*What is expected*: In the passage on glucose monitoring, where do encapsulated beta cells end up when they are injected into a vein?

*Source passage*:
===============

U.S. Pat. No. 3,837,339 to Aisenberg et al., describes techniques for monitoring blood glucose levels, including an implantable glucose diffusion-limited fuel cell. The output current of the fuel cell is proportional to the glucose concentration of the body fluid electrolyte and is therefore directly indicative of the blood glucose level. This information is telemetered to an external receiver which generates an alarm signal whenever the fuel cell output current exceeds or falls below a predetermined current magnitude which represents a normal blood glucose level. Valve means are actuated in response to the telemetered information to supply glucose or insulin to the monitored living body.
U.S. Pat. Nos. 5,368,028 and 5,101,814 to Palti, describe methods and apparatus for monitoring blood glucose levels by implanting glucose sensitive living cells, which are enclosed in a membrane permeable to glucose but impermeable to immune system cells, inside a patient. Cells that produce detectable electrical activity in response to changes in blood glucose levels are used in the apparatus along with sensors for detecting the electrical signals, as a means for detecting blood glucose levels. Human beta cells from the islets of Langerhans of the pancreas, sensor cells in taste buds, and alpha cells from the pancreas are discussed as appropriate glucose sensitive cells.
Methods for immunoprotection of biological materials by encapsulation are described, for example, in U.S. Pat. Nos. 4,352,883, 5,427,935, 5,879,709, 5,902,745, and 5,912,005. The encapsulating material is typically selected so as to be biocompatible and to allow diffusion of small molecules between the cells of the environment while shielding the cells from immunoglobulins and cells of the immune system. Encapsulated beta cells, for example, can be injected into a vein (in which case they will eventually become lodged in the liver) or embedded under the skin, in the abdominal cavity, or in other locations. Fibrotic overgrowth around the implanted cells, however, gradually impairs substance exchange between the cells and their environment. Hypoxia of the cells typically leads to cell death.
PCT Patent Publication WO 2006/006166 to Gross et al., which is incorporated herein by reference, describes a protein, including a glucose binding site, cyan fluorescent protein (CFP), and yellow fluorescent protein (YFP). The protein is described as being configured such that binding of glucose to the glucose binding site causes a reduction in a distance between the CFP and the YFP. Apparatus is also described for detecting a concentration of a substance in a subject, the apparatus comprising a housing adapted to be implanted in the subject. The housing comprises an optical detector, and cells genetically engineered to produce, in a patient's body, a FRET protein comprising a fluorescent protein donor, a fluorescent protein acceptor, and a protein containing a binding site for the substance.

===============

(Stored data)
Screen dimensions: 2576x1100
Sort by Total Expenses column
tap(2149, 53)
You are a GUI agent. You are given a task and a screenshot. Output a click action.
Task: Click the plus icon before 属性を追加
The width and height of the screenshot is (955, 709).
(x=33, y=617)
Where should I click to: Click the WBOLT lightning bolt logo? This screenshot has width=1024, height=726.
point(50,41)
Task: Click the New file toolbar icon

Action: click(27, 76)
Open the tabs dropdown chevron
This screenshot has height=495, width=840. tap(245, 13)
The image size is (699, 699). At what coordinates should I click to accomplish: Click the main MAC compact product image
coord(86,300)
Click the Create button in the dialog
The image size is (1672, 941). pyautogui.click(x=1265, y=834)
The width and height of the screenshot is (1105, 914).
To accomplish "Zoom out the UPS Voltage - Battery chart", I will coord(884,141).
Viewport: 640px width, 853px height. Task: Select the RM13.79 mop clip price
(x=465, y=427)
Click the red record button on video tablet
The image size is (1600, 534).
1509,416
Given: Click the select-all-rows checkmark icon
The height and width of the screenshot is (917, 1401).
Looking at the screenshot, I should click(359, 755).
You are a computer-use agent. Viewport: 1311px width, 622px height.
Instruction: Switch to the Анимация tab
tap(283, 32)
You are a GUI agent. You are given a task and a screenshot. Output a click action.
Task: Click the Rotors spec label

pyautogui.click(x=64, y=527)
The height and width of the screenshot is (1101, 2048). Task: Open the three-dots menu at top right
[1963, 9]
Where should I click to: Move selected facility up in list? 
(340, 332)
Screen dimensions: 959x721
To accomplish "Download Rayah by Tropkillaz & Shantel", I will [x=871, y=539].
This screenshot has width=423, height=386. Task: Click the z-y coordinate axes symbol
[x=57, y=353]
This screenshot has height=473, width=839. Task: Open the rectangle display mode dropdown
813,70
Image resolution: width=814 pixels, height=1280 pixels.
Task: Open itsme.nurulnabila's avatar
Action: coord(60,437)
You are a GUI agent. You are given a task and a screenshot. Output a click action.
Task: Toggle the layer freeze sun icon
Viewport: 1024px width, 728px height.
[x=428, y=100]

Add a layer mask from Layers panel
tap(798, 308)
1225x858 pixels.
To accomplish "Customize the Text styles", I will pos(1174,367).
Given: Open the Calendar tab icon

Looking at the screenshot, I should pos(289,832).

===============

*Your solution*: They eventually become lodged in the liver.